What this task involves ▸ Write the data out again exactly, with no pictures.

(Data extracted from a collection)

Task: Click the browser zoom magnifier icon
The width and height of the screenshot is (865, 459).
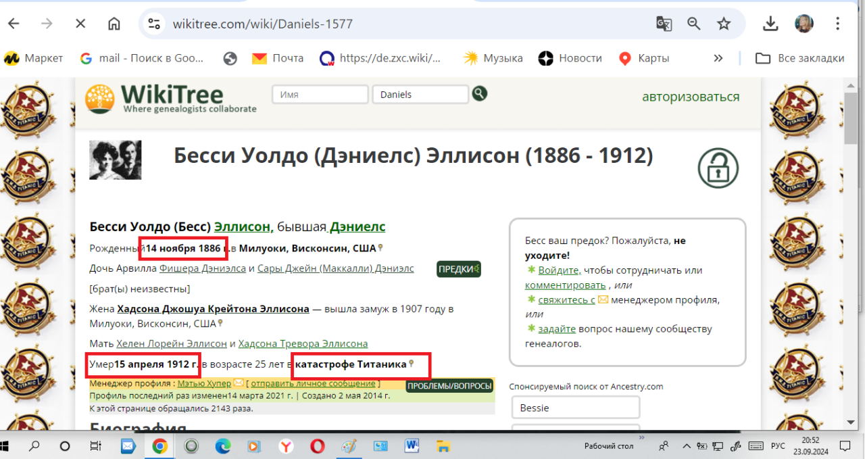Action: coord(694,24)
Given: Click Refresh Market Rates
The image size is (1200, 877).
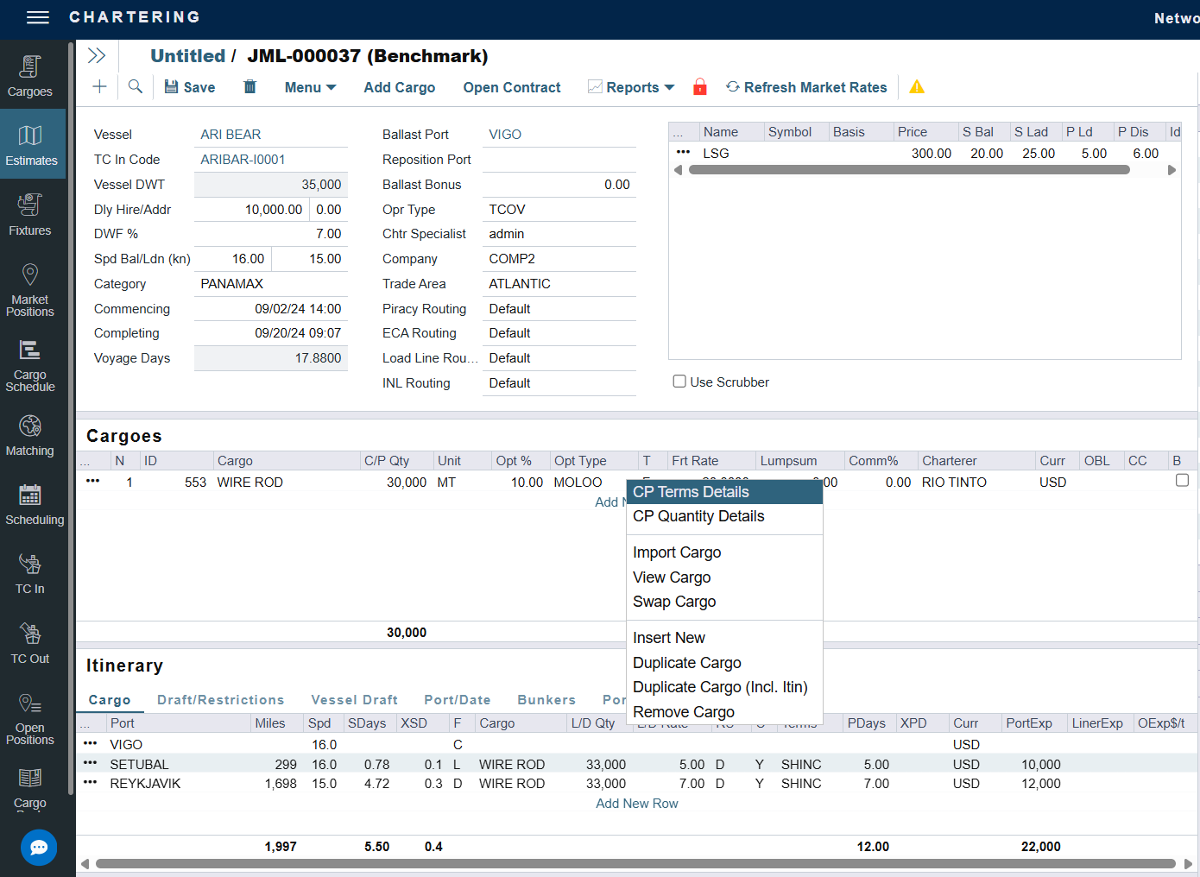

Solution to this task ▸
Task: Click the browser zoom magnifier icon
The width and height of the screenshot is (865, 459).
Action: coord(694,24)
Given: Click Refresh Market Rates
The image size is (1200, 877).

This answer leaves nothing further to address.